■ **Consigne écrite A**:
Résumez en deux phrases le texte consacré au roman « Solo ».
■ **Consigne écrite B**:
Reproduisez le passage du texte consacré au roman « Solo » qui commence aux mots « Comme cette réflexion » et s'arrête après les mots « de l’aube, 2012). ».

■ **Extrait du document**:
Comme cette réflexion que se fait Bond —James Bond— le suggère, le droit international occupe une place, mais une place toute relative, dans ses aventures. Il en est particulièrement ainsi de « Solo », que l’on doit à la plume de l’écrivain britannique William Boyd. Auteur de romans à succès et en même temps célébrés par la critique (comme on le constatera en visionnant l’extrait reproduit ci-dessous d’une émission « apostrophes » diffusée en 1985, Bernard Pivot s’était ainsi publiquement engagé à rembourser tout lecteur qui serait déçu par l’un de ses romans), Boyd est né à Accra et a publié plusieurs récits qui se déroulent en Afrique (Un Anglais sous les tropiques, 1981 ; Comme neige au soleil, 1982 ; Brazzaville plage, 1990, …) ainsi que, plus tardivement, un certain nombre de thrillers d’espionnage (La Vie aux aguets, 2006 ; Orages ordinaires, 2009 ; L’Attente de l’aube, 2012).
Il n’est donc guère étonnant qu’il ait été choisi pour conter les aventures de James Bond, lesquelles se déroulent fort opportunément dans la République du Zanzarim, petit pays d’Afrique de l’Ouest lui-même devenu indépendant en 1964 (en succédant à l’Etat du Haut-Zanza, ancien territoire sous mandat issu d’une colonie allemande, le Neuzanza), puis déchiré par une guerre civile meurtrière en 1969. La « République démocratique du Dahum », soutenue diplomatiquement par la France, a en effet déclaré officiellement son indépendance, et les autorités zanzaries, qui ont les faveurs des autorités britanniques, tentent de juguler la tentative de sécession. Bond est chargé par sa hiérarchie de se rendre au Dahum en vue de faire de son dirigeant un « soldat moins efficace » (p. 51), ce qui devrait permettre de « mettre fin à la guerre » (p. 48[1]*) au profit du gouvernement du Zanzarim. Sans surprise, et à la suite de multiples rebondissements, il y parvient, non sans en avoir profité pour assouvir non seulement sa soif (sa consommation de whisky, de brandy, de gin et de bière est particulièrement impressionnante, sous les tropiques ou ailleurs), mais aussi sa vengeance à l’encontre de certains de ses plus funestes et détestables ennemis, le tout en agissant à l’occasion en « solo », c’est-à-dire au-delà des instructions de son gouvernement (p. 205).

■ **Extraits de données**:
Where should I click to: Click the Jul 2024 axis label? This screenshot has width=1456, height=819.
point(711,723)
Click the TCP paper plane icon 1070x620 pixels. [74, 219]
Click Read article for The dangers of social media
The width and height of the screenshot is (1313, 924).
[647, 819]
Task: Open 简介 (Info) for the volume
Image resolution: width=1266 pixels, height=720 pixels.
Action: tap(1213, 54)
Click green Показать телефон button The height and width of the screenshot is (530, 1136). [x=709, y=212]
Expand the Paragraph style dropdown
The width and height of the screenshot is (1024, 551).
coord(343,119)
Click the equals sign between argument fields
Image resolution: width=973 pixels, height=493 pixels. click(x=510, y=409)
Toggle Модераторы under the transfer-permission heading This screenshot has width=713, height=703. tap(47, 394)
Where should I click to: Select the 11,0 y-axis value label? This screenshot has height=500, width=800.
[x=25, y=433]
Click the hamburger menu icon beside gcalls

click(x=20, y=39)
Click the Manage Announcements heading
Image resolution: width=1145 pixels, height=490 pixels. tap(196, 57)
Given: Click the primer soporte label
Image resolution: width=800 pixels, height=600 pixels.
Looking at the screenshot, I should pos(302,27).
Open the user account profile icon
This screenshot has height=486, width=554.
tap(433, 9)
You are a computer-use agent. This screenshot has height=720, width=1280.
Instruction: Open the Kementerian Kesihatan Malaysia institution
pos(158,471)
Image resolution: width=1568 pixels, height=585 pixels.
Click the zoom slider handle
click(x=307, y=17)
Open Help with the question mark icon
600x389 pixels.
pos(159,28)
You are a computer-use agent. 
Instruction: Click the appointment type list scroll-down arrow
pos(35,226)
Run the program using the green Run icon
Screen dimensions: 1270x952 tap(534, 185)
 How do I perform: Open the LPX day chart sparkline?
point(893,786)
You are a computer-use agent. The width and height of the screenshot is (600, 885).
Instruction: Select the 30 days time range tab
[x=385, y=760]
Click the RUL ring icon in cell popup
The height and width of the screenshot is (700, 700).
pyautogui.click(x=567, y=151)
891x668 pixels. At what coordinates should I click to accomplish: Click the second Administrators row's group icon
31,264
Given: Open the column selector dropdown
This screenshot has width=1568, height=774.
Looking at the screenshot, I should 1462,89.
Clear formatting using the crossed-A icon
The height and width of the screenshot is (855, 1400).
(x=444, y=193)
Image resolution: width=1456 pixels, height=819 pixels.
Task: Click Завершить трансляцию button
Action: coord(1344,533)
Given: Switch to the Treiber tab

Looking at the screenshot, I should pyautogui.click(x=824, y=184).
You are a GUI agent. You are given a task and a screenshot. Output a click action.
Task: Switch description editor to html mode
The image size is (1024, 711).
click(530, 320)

■ **Réponse attendue A**:
Le roman « Solo », écrit par William Boyd, auteur né à Accra de récits situés en Afrique et de thrillers d'espionnage, n'accorde au droit international qu'une place toute relative. James Bond y est envoyé au Dahum, en sécession contre la République du Zanzarim, petit pays d'Afrique de l'Ouest, pour affaiblir son dirigeant et mettre fin à la guerre au profit du gouvernement zanzari, mission qu'il accomplit en agissant parfois au-delà des instructions de son gouvernement.

■ **Réponse attendue B**:
Comme cette réflexion que se fait Bond —James Bond— le suggère, le droit international occupe une place, mais une place toute relative, dans ses aventures. Il en est particulièrement ainsi de « Solo », que l’on doit à la plume de l’écrivain britannique William Boyd. Auteur de romans à succès et en même temps célébrés par la critique (comme on le constatera en visionnant l’extrait reproduit ci-dessous d’une émission « apostrophes » diffusée en 1985, Bernard Pivot s’était ainsi publiquement engagé à rembourser tout lecteur qui serait déçu par l’un de ses romans), Boyd est né à Accra et a publié plusieurs récits qui se déroulent en Afrique (Un Anglais sous les tropiques, 1981 ; Comme neige au soleil, 1982 ; Brazzaville plage, 1990, …) ainsi que, plus tardivement, un certain nombre de thrillers d’espionnage (La Vie aux aguets, 2006 ; Orages ordinaires, 2009 ; L’Attente de l’aube, 2012).